- Task statement
With the pictures left aside, write out the entries that follow exactly.

- Given information

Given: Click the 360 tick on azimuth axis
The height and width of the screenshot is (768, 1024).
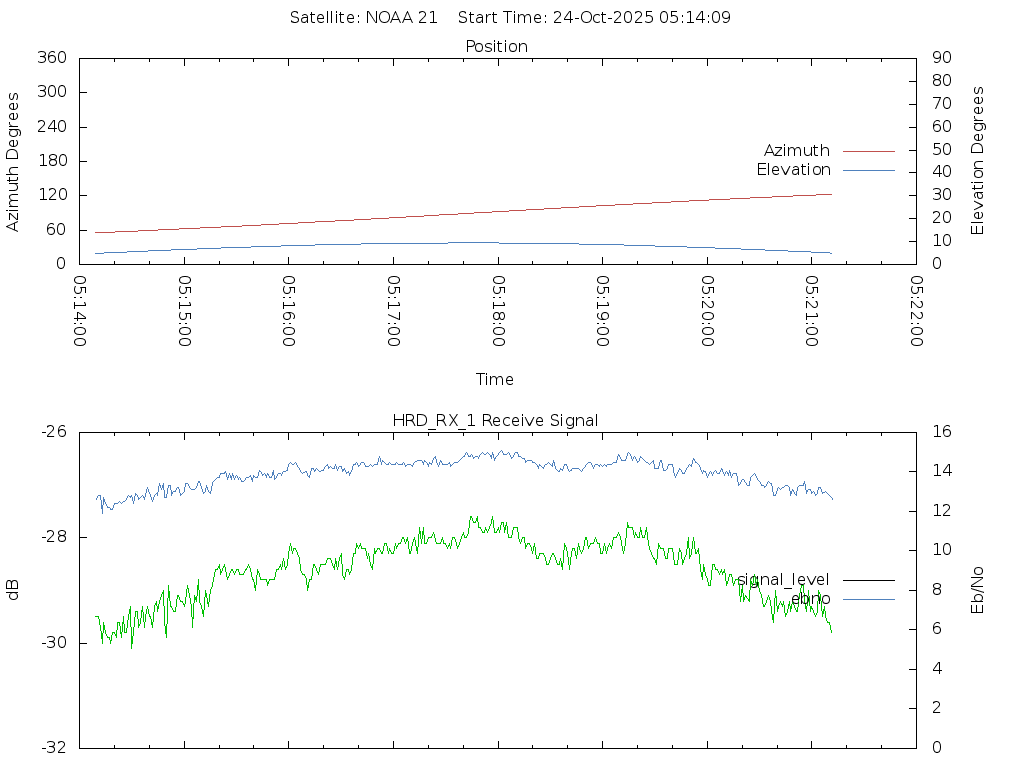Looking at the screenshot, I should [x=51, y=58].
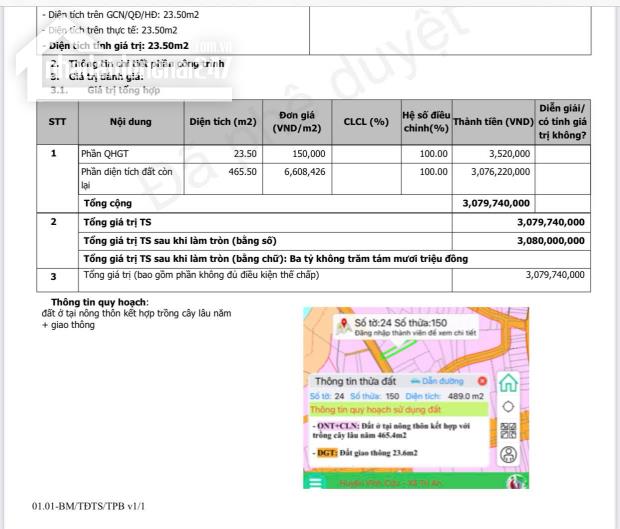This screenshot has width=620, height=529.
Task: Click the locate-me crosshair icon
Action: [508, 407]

- Answer section
Given: Click the 360 tick on azimuth axis
The height and width of the screenshot is (768, 1024).
Looking at the screenshot, I should [x=51, y=58].
This screenshot has width=620, height=529.
Task: Click the locate-me crosshair icon
Action: [508, 407]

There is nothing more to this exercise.